Accuracy: The more data we feed to models, the more accurate they become. In the medical field, AI techniques from deep learning, image classification and object recognition can now be used to find cancer on MRIs with the same accuracy as highly trained radiologists.

Data becomes intellectual property: With self-learning algorithms, the data itself can become intellectual property. The answers are in the data; you have to apply AI to get them out. With the ever-growing importance of Big Data, it can create a competitive advantage.

What’s Next for AI?

The effectiveness of AI has been transformed in recent years due to the development of new algorithms, greater availability of Big Data, better machines to train them and cloud-based services to catalyze their adoption among developers.

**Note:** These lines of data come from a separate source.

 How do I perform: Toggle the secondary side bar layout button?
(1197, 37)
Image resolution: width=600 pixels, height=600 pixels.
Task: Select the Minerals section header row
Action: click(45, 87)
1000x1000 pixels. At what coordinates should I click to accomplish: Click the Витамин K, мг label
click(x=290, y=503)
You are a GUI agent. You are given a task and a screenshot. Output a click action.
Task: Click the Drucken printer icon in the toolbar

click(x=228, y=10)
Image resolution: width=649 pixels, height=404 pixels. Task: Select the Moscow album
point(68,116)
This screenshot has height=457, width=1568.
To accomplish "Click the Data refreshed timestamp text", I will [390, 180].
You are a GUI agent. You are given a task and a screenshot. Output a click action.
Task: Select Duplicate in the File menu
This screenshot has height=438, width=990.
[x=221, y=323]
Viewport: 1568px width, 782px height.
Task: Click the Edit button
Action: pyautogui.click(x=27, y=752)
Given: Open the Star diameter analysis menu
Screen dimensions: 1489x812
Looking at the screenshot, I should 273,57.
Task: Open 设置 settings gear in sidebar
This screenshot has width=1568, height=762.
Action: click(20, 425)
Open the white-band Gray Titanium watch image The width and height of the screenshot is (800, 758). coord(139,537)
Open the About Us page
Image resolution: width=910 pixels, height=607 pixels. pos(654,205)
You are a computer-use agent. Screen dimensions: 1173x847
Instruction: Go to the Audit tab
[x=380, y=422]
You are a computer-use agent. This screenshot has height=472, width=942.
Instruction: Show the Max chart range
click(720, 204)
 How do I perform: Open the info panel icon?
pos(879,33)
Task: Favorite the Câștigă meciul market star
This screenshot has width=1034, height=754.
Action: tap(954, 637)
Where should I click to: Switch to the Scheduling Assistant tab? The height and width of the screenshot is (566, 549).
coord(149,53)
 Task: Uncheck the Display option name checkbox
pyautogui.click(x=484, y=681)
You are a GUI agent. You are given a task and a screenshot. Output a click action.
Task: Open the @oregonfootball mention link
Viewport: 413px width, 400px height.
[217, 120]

The benefits of AI and ML will be numerous and significant. From autonomous vehicles to new methods of human-computer interaction and enabling more capable and efficient day-to-day business processes and consumer services.

AI will continue to bring analytics to industries and domains where it’s currently underutilized. The use of AI will break down economic barriers, including language and translation barriers.

It will progressively augment existing abilities and make us better at what we do, give us better vision, better understanding, better memory and much more.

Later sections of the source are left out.